(Dataset records)

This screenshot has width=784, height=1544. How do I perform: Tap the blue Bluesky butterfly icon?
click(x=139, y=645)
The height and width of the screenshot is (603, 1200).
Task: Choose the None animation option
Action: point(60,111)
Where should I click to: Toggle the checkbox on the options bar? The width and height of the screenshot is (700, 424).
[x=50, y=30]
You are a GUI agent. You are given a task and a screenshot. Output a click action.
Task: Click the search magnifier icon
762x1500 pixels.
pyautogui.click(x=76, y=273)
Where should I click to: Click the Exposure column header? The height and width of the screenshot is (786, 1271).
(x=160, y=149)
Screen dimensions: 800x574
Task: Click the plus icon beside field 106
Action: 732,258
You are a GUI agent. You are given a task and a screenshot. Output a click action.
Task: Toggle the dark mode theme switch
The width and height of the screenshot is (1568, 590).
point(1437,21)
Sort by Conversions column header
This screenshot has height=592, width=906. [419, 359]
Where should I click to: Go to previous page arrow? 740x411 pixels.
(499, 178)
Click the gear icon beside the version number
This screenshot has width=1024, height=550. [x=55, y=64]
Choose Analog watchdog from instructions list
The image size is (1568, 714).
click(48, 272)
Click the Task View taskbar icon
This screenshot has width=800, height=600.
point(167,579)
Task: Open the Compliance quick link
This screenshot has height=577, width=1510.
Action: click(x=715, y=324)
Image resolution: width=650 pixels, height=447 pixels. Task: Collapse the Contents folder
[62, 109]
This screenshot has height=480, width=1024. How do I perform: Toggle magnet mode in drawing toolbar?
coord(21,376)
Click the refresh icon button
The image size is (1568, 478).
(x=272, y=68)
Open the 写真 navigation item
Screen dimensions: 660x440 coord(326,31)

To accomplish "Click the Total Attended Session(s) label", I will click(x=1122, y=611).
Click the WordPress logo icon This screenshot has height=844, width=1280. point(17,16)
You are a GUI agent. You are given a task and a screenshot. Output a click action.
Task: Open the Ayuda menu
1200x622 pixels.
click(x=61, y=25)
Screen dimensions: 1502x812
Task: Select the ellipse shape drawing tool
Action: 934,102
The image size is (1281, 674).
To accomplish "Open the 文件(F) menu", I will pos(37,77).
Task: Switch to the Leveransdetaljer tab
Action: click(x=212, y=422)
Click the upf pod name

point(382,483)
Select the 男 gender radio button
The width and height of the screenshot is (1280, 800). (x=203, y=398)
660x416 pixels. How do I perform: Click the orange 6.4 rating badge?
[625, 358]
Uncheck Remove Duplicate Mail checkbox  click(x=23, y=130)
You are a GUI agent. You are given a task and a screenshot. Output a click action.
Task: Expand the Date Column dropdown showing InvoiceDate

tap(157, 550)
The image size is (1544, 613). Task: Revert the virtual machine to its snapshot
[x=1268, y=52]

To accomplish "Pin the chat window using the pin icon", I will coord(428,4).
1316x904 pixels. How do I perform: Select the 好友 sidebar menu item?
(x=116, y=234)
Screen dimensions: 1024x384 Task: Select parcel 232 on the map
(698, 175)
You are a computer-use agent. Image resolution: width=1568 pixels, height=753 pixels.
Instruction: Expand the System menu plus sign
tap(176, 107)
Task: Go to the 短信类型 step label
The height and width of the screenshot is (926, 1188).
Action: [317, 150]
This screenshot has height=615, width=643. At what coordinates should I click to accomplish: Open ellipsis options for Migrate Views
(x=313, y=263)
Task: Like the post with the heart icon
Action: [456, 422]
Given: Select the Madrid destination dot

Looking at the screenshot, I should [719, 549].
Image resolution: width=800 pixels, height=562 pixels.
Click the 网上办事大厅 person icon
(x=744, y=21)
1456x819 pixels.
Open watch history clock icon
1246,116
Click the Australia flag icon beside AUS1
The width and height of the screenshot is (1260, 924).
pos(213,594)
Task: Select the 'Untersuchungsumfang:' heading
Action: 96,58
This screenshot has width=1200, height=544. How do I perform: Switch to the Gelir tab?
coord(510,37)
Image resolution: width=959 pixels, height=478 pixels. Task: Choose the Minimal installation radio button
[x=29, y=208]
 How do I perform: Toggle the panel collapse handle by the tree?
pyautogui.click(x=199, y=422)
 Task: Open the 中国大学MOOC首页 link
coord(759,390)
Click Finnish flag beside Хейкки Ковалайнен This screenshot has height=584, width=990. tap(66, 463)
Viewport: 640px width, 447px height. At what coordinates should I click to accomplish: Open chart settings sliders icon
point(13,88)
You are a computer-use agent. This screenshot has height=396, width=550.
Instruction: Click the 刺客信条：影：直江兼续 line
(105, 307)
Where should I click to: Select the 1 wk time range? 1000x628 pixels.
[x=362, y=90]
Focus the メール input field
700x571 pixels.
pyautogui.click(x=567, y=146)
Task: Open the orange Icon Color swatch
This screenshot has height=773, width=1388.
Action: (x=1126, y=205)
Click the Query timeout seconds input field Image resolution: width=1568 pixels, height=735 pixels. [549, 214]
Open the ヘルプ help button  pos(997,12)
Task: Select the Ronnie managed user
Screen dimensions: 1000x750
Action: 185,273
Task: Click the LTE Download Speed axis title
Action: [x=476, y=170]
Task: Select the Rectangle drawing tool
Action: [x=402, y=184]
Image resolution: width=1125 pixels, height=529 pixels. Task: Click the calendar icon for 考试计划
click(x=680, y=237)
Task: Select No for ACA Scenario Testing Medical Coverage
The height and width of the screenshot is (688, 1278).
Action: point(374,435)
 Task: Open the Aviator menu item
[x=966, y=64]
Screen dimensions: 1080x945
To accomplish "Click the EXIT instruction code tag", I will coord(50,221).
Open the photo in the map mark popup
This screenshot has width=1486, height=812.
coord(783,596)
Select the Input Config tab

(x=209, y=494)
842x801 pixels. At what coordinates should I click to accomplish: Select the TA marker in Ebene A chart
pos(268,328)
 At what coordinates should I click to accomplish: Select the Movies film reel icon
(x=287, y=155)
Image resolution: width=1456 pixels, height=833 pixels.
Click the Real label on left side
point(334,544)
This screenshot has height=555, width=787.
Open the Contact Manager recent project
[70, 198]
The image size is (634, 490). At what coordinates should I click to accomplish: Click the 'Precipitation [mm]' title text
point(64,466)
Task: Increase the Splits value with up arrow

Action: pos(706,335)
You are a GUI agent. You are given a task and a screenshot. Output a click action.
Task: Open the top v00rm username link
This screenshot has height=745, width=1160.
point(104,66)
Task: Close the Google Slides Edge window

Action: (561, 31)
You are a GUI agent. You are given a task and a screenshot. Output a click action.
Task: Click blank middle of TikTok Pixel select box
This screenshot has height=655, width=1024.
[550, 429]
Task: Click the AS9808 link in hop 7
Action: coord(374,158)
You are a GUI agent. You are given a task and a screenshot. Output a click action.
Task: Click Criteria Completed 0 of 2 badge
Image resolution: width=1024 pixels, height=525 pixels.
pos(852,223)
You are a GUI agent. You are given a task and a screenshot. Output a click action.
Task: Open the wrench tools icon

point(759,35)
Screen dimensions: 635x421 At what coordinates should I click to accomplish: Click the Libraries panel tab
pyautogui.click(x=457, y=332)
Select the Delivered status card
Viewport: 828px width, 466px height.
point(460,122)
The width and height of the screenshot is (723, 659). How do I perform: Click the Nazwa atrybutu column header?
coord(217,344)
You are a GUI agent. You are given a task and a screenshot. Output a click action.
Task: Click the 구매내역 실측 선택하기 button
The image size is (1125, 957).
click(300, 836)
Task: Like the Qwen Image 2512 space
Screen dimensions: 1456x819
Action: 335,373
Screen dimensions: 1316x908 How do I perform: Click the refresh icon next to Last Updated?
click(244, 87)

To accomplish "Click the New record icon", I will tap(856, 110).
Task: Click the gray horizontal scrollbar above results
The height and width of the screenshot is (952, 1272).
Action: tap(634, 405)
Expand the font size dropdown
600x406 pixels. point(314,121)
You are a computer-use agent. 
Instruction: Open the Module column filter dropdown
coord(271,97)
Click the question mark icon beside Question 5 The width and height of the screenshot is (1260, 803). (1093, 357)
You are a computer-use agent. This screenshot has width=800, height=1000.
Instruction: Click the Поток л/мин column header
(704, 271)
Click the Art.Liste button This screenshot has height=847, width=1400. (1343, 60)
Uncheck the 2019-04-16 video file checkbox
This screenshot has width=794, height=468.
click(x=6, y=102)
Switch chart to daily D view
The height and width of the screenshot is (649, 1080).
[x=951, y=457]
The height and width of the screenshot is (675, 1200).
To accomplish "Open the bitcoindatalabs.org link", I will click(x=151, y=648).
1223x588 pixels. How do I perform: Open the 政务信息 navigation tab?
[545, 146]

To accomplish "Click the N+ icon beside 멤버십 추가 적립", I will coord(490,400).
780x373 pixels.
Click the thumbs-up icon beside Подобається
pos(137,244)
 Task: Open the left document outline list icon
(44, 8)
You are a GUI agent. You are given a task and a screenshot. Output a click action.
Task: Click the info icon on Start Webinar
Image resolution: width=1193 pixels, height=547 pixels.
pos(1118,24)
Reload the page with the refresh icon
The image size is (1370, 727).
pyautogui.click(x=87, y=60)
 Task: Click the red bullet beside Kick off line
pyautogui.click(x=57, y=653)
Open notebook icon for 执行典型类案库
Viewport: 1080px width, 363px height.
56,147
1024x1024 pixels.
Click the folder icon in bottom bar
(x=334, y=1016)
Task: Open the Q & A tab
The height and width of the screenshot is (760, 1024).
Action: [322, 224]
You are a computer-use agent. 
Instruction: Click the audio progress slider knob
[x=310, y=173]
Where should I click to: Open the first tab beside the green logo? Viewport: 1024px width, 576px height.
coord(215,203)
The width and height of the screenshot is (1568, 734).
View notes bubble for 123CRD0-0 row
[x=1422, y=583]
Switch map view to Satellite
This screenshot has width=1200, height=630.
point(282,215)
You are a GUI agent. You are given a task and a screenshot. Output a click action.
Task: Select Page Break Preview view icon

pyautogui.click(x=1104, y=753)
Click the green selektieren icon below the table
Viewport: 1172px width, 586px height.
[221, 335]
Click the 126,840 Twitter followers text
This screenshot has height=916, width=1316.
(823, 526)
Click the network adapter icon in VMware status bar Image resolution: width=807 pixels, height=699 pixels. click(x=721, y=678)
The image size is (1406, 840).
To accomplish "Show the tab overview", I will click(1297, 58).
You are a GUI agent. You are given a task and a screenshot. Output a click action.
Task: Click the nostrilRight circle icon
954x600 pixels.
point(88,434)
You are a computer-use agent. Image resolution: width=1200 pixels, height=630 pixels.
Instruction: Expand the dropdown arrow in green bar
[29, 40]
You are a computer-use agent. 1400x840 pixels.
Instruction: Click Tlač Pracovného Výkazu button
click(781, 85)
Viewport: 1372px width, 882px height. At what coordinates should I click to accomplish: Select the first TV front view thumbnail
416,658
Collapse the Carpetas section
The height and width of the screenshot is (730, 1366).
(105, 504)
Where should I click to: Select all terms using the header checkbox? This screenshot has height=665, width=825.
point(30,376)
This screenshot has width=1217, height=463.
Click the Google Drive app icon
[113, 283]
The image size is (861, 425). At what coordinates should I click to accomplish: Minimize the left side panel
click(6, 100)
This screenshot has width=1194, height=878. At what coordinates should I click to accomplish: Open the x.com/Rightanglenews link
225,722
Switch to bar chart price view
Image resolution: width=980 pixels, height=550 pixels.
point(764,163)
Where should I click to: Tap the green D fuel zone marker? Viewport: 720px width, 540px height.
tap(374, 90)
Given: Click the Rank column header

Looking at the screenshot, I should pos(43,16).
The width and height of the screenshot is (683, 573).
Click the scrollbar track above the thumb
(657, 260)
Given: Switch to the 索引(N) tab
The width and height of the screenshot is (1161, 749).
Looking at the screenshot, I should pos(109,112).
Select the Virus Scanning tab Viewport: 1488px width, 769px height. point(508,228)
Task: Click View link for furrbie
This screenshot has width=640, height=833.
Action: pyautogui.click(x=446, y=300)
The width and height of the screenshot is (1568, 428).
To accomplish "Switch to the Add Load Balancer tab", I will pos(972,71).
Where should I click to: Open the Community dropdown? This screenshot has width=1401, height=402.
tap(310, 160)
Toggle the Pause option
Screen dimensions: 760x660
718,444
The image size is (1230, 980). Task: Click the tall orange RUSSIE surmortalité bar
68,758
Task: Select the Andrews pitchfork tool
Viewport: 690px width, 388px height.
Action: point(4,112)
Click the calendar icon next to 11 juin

(End Dataset records)

* [Your task]
Starting at the line above that contains "Image resolution: width=800", write out each line exactly until the line that contains "1456x819 pixels." has been written, and stop there.

* [Task solution]
Image resolution: width=800 pixels, height=562 pixels.
Click the 网上办事大厅 person icon
(x=744, y=21)
1456x819 pixels.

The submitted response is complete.